BRIEF ▸ Rewrite all the records below with every "GUI agent" changed to "web assistant" and nothing else altered. Leave the pictures out of your answer.

INPUT MATERIAL ▸
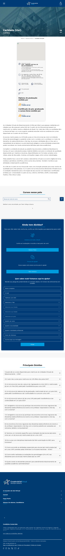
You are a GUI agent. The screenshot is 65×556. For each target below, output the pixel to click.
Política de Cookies (36, 545)
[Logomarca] (32, 3)
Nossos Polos (29, 38)
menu (5, 3)
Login (60, 4)
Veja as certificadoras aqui (10, 545)
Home (22, 38)
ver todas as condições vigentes (13, 533)
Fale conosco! (33, 271)
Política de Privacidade (24, 545)
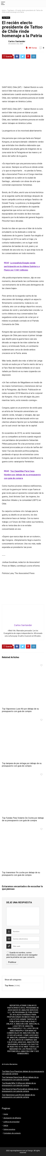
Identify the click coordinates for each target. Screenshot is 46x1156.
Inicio (4, 10)
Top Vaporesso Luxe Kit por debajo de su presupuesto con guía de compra (20, 710)
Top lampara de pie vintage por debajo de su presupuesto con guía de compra (22, 764)
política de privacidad (11, 1122)
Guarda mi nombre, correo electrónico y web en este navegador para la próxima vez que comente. (22, 954)
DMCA (5, 1125)
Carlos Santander (16, 41)
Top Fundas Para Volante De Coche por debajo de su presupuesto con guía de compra (23, 819)
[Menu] (3, 3)
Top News (10, 10)
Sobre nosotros (9, 1129)
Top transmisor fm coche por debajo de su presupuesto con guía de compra (21, 873)
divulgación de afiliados (12, 1118)
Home (5, 1114)
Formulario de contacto (12, 1133)
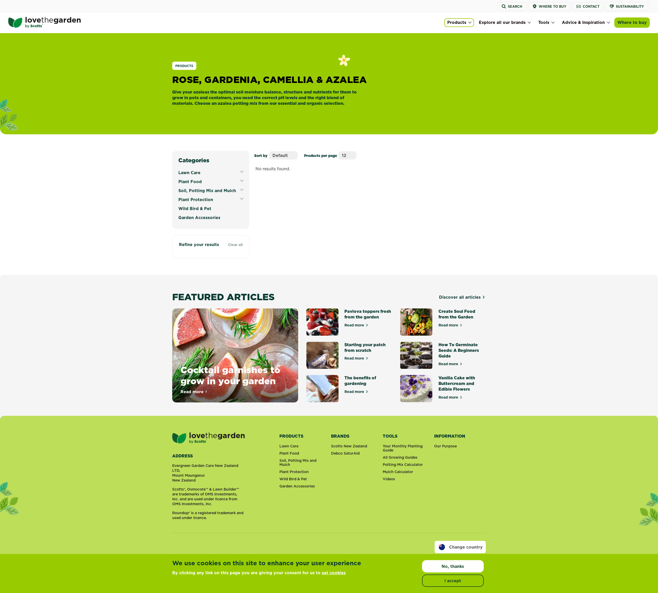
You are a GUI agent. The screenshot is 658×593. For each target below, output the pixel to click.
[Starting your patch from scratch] (322, 355)
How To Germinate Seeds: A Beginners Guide (458, 350)
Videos (389, 479)
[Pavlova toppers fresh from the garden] (322, 322)
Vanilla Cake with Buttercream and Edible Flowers (456, 383)
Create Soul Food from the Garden (456, 314)
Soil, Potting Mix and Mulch (207, 190)
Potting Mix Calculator (403, 464)
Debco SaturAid (345, 453)
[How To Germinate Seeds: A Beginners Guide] (416, 355)
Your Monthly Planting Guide (403, 448)
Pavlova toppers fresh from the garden (367, 314)
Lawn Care (189, 172)
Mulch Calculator (398, 471)
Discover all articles (460, 297)
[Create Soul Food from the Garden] (416, 322)
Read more (194, 391)
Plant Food (190, 181)
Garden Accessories (199, 217)
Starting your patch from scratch (365, 347)
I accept (452, 580)
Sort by (261, 155)
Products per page (320, 155)
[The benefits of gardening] (322, 388)
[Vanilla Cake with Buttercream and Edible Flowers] (416, 388)
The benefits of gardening (360, 380)
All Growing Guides (400, 457)
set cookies (334, 573)
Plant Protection (195, 199)
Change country (466, 547)
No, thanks (453, 566)
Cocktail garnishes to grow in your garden (230, 375)
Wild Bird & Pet (194, 208)
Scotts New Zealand (349, 446)
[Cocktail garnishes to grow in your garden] (235, 355)
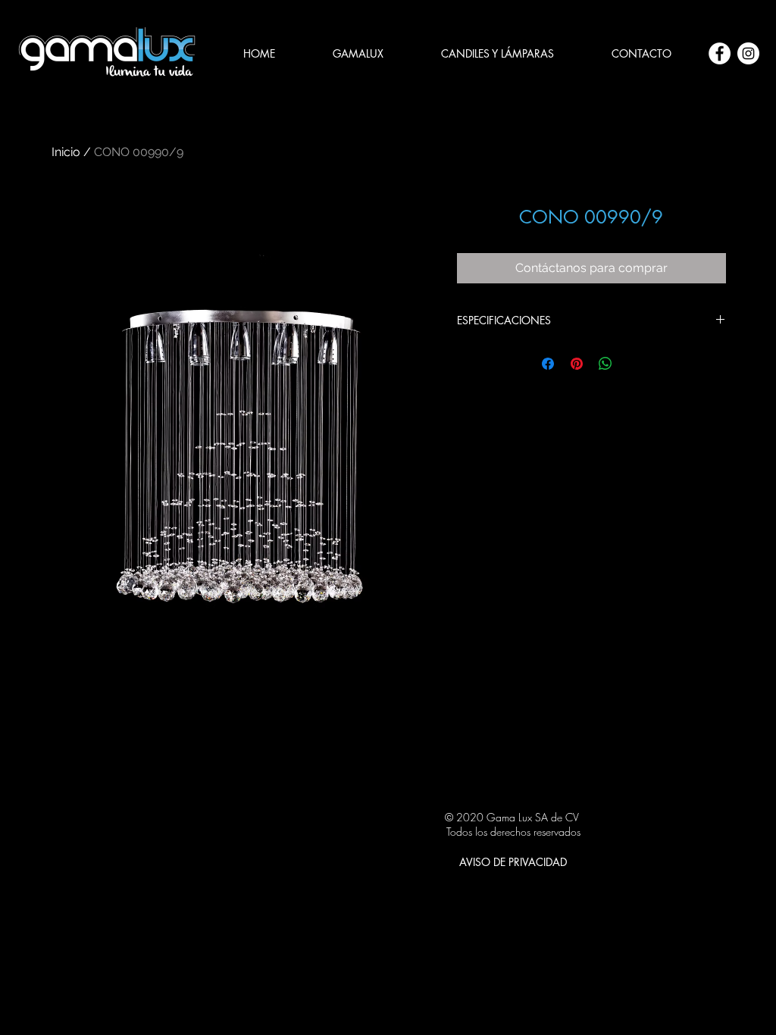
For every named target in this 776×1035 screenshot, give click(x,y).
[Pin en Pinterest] (577, 364)
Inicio (66, 152)
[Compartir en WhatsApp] (605, 364)
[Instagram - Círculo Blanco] (748, 53)
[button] (497, 54)
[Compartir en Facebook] (548, 364)
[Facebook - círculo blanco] (720, 53)
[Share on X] (634, 364)
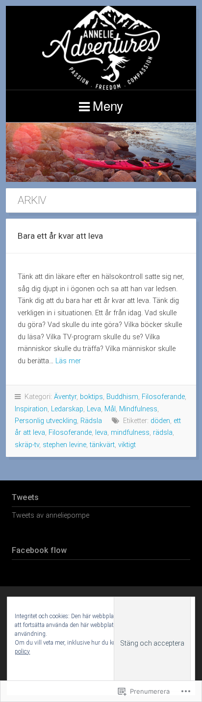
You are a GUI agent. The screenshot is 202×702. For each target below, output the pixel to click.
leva (101, 432)
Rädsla (91, 421)
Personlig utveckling (46, 421)
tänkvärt (102, 445)
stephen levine (64, 445)
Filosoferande (163, 397)
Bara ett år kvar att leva (60, 236)
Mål (110, 409)
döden (160, 421)
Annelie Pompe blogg (101, 48)
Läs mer (68, 361)
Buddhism (122, 397)
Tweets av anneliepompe (50, 515)
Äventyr (65, 397)
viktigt (127, 445)
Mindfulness (138, 409)
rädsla (163, 432)
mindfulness (130, 432)
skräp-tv (27, 445)
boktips (91, 397)
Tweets (25, 497)
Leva (94, 409)
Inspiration (31, 409)
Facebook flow (39, 550)
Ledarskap (67, 409)
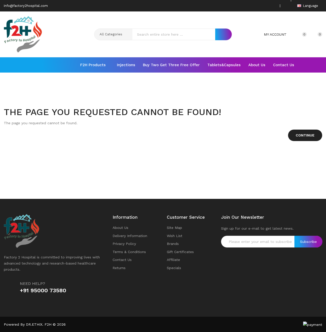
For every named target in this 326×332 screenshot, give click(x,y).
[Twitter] (257, 6)
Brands (173, 244)
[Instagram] (264, 6)
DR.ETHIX (34, 324)
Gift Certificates (180, 252)
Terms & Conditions (129, 252)
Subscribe (308, 242)
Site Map (174, 228)
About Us (120, 228)
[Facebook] (249, 6)
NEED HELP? (32, 283)
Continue (305, 135)
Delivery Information (130, 236)
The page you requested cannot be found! (171, 94)
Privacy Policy (124, 244)
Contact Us (122, 260)
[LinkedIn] (272, 6)
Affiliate (173, 260)
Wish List (174, 236)
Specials (174, 268)
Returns (119, 268)
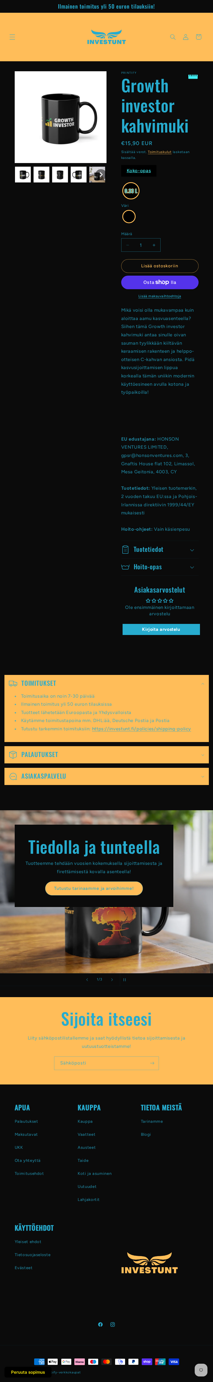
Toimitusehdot (29, 1173)
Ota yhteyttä (28, 1160)
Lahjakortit (89, 1199)
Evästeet (24, 1267)
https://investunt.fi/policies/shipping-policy (141, 728)
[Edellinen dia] (87, 980)
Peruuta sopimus (28, 1372)
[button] (12, 37)
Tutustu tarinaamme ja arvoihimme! (94, 888)
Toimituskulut (160, 152)
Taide (83, 1160)
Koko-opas (139, 170)
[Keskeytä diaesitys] (126, 980)
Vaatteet (86, 1134)
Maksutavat (26, 1134)
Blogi (146, 1134)
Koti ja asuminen (94, 1173)
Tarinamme (152, 1121)
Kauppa (85, 1121)
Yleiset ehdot (28, 1241)
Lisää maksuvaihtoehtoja (159, 296)
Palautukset (26, 1121)
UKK (19, 1147)
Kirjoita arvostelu (161, 629)
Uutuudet (87, 1186)
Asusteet (87, 1147)
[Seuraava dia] (112, 980)
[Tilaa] (152, 1063)
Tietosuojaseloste (33, 1254)
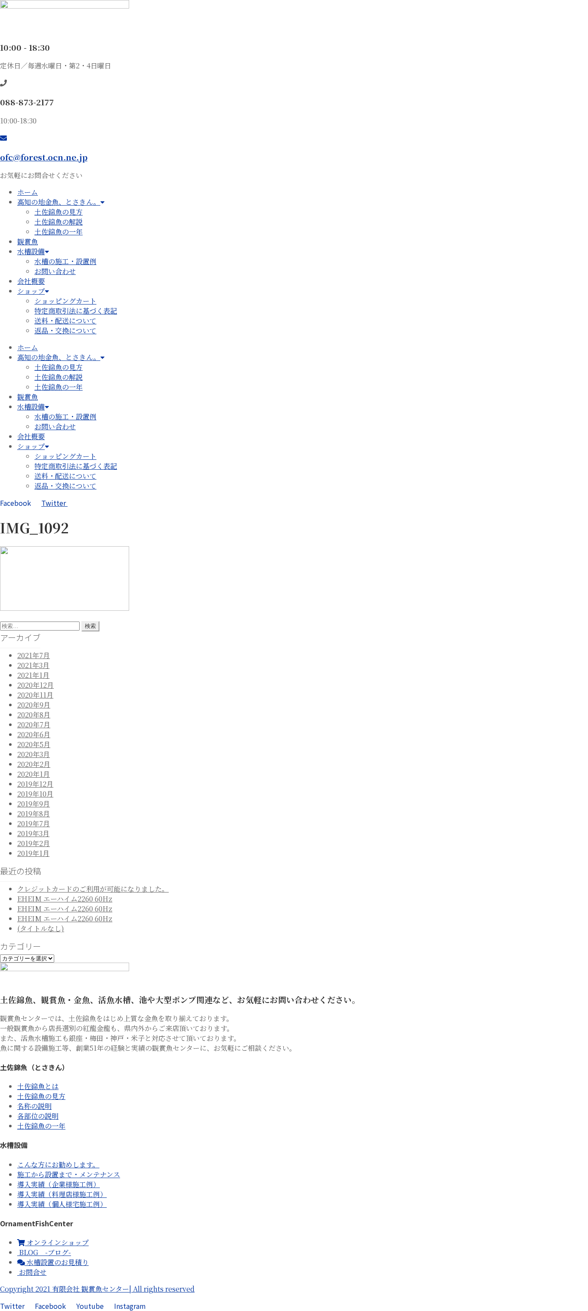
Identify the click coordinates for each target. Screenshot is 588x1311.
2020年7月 (33, 724)
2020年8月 (33, 715)
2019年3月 (33, 833)
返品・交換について (65, 330)
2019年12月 (35, 784)
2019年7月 (33, 823)
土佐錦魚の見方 (58, 212)
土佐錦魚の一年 (58, 232)
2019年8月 (33, 814)
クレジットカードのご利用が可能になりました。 (93, 889)
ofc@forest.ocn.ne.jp (43, 157)
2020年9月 (33, 705)
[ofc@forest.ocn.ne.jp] (3, 137)
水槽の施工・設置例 (65, 261)
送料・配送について (65, 321)
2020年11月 (35, 695)
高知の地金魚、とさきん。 (58, 202)
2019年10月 (35, 794)
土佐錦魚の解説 (58, 222)
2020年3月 (33, 754)
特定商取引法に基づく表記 (75, 311)
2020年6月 (33, 734)
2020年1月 (33, 774)
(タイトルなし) (40, 928)
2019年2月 (33, 843)
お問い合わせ (55, 271)
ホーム (27, 192)
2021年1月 (33, 675)
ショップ (31, 291)
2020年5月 (33, 744)
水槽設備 (31, 251)
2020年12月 (35, 685)
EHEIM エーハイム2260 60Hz (64, 899)
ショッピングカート (65, 301)
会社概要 (31, 281)
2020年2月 (33, 764)
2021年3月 (33, 665)
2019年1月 (33, 853)
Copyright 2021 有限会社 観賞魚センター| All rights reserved (97, 1289)
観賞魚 (27, 241)
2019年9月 (33, 804)
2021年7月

RESULT OF THE TASK ▸
You are a web assistant. The screenshot is 65×556. For each target below, output the pixel to click.
Política de Cookies (36, 545)
[Logomarca] (32, 3)
Nossos Polos (29, 38)
menu (5, 3)
Login (60, 4)
Veja as certificadoras aqui (10, 545)
Home (22, 38)
ver todas as condições vigentes (13, 533)
Fale conosco! (33, 271)
Política de Privacidade (24, 545)
Identify the click coordinates for each target. Screenshot is 46x1156.
Inicio (4, 10)
Top Vaporesso Luxe Kit por debajo de su presupuesto con guía de compra (20, 710)
Top lampara de pie vintage por debajo de su presupuesto con guía de compra (22, 764)
política de privacidad (11, 1122)
Guarda mi nombre, correo electrónico y web en este navegador para la próxima vez que comente. (22, 954)
DMCA (5, 1125)
Carlos Santander (16, 41)
Top Fundas Para Volante De Coche por debajo de su presupuesto con guía de compra (23, 819)
[Menu] (3, 3)
Top News (10, 10)
Sobre nosotros (9, 1129)
Top transmisor fm coche por debajo de su presupuesto con guía de compra (21, 873)
divulgación de afiliados (12, 1118)
Home (5, 1114)
Formulario de contacto (12, 1133)
You are a web assistant. The screenshot is 658×593. For each target below, output the pixel to click.
[Starting your patch from scratch] (322, 355)
How To Germinate Seeds: A Beginners Guide (458, 350)
Videos (389, 479)
[Pavlova toppers fresh from the garden] (322, 322)
Vanilla Cake with Buttercream and Edible Flowers (456, 383)
Create Soul Food from the Garden (456, 314)
Soil, Potting Mix and Mulch (207, 190)
Potting Mix Calculator (403, 464)
Debco SaturAid (345, 453)
[How To Germinate Seeds: A Beginners Guide] (416, 355)
Your Monthly Planting Guide (403, 448)
Pavlova toppers fresh from the garden (367, 314)
Lawn Care (189, 172)
Mulch Calculator (398, 471)
Discover all articles (460, 297)
[Create Soul Food from the Garden] (416, 322)
Read more (194, 391)
Plant Food (190, 181)
Garden Accessories (199, 217)
Starting your patch from scratch (365, 347)
I accept (452, 580)
Sort by (261, 155)
Products per page (320, 155)
[The benefits of gardening] (322, 388)
[Vanilla Cake with Buttercream and Edible Flowers] (416, 388)
The benefits of gardening (360, 380)
All Growing Guides (400, 457)
set cookies (334, 573)
Plant Protection (195, 199)
Change country (466, 547)
No, thanks (453, 566)
Cocktail garnishes to grow in your garden (230, 375)
Wild Bird & Pet (194, 208)
Scotts New Zealand (349, 446)
[Cocktail garnishes to grow in your garden] (235, 355)
For every named target in this 776×1035 screenshot, give click(x,y).
[Pin en Pinterest] (577, 364)
Inicio (66, 152)
[Compartir en WhatsApp] (605, 364)
[Instagram - Círculo Blanco] (748, 53)
[button] (497, 54)
[Compartir en Facebook] (548, 364)
[Facebook - círculo blanco] (720, 53)
[Share on X] (634, 364)
You are a web assistant. The screenshot is 202×702. For each target below, output the pixel to click.
leva (101, 432)
Rädsla (91, 421)
Personlig utveckling (46, 421)
tänkvärt (102, 445)
stephen levine (64, 445)
Filosoferande (163, 397)
Bara ett år kvar att leva (60, 236)
Mål (110, 409)
döden (160, 421)
Annelie Pompe blogg (101, 48)
Läs mer (68, 361)
Buddhism (122, 397)
Tweets av anneliepompe (50, 515)
Äventyr (65, 397)
viktigt (127, 445)
Mindfulness (138, 409)
rädsla (163, 432)
mindfulness (130, 432)
skräp-tv (27, 445)
boktips (91, 397)
Tweets (25, 497)
Leva (94, 409)
Inspiration (31, 409)
Facebook flow (39, 550)
Ledarskap (67, 409)
For every named target in this 326×332 screenshot, give click(x,y).
[Twitter] (257, 6)
Brands (173, 244)
[Instagram] (264, 6)
DR.ETHIX (34, 324)
Gift Certificates (180, 252)
Terms & Conditions (129, 252)
Subscribe (308, 242)
Site Map (174, 228)
About Us (120, 228)
[Facebook] (249, 6)
NEED HELP? (32, 283)
Continue (305, 135)
Delivery Information (130, 236)
The page you requested cannot be found! (171, 94)
Privacy Policy (124, 244)
Contact Us (122, 260)
[LinkedIn] (272, 6)
Affiliate (173, 260)
Wish List (174, 236)
Specials (174, 268)
Returns (119, 268)
Toimitusehdot (29, 1173)
Ota yhteyttä (28, 1160)
Lahjakortit (89, 1199)
Evästeet (24, 1267)
https://investunt.fi/policies/shipping-policy (141, 728)
[Edellinen dia] (87, 980)
Peruuta sopimus (28, 1372)
[button] (12, 37)
Tutustu tarinaamme ja arvoihimme! (94, 888)
Toimituskulut (160, 152)
Taide (83, 1160)
Koko-opas (139, 170)
[Keskeytä diaesitys] (126, 980)
Vaatteet (86, 1134)
Maksutavat (26, 1134)
Blogi (146, 1134)
Koti ja asuminen (94, 1173)
Tarinamme (152, 1121)
Kauppa (85, 1121)
Yleiset ehdot (28, 1241)
Lisää maksuvaihtoehtoja (159, 296)
Palautukset (26, 1121)
UKK (19, 1147)
Kirjoita arvostelu (161, 629)
Uutuudet (87, 1186)
Asusteet (87, 1147)
[Seuraava dia] (112, 980)
[Tilaa] (152, 1063)
Tietosuojaseloste (33, 1254)
Identify the click coordinates for each target. Screenshot is 588x1311.
2020年7月 (33, 724)
2020年8月 (33, 715)
2019年3月 (33, 833)
返品・交換について (65, 330)
2019年12月 (35, 784)
2019年7月 (33, 823)
土佐錦魚の見方 (58, 212)
土佐錦魚の一年 (58, 232)
2019年8月 (33, 814)
クレジットカードのご利用が可能になりました。 (93, 889)
ofc@forest.ocn.ne.jp (43, 157)
2020年9月 (33, 705)
[ofc@forest.ocn.ne.jp] (3, 137)
水槽の施工・設置例 (65, 261)
送料・配送について (65, 321)
2020年11月 (35, 695)
高知の地金魚、とさきん。 (58, 202)
2019年10月 (35, 794)
土佐錦魚の解説 (58, 222)
2020年3月 (33, 754)
特定商取引法に基づく表記 (75, 311)
2020年6月 (33, 734)
2020年1月 (33, 774)
(タイトルなし) (40, 928)
2019年2月 (33, 843)
お問い合わせ (55, 271)
ホーム (27, 192)
2021年1月 (33, 675)
ショップ (31, 291)
2020年5月 (33, 744)
水槽設備 (31, 251)
2020年12月 (35, 685)
EHEIM エーハイム2260 60Hz (64, 899)
ショッピングカート (65, 301)
会社概要 (31, 281)
2020年2月 (33, 764)
2021年3月 (33, 665)
2019年1月 (33, 853)
Copyright 2021 有限会社 観賞魚センター| All rights reserved (97, 1289)
観賞魚 (27, 241)
2019年9月 (33, 804)
2021年7月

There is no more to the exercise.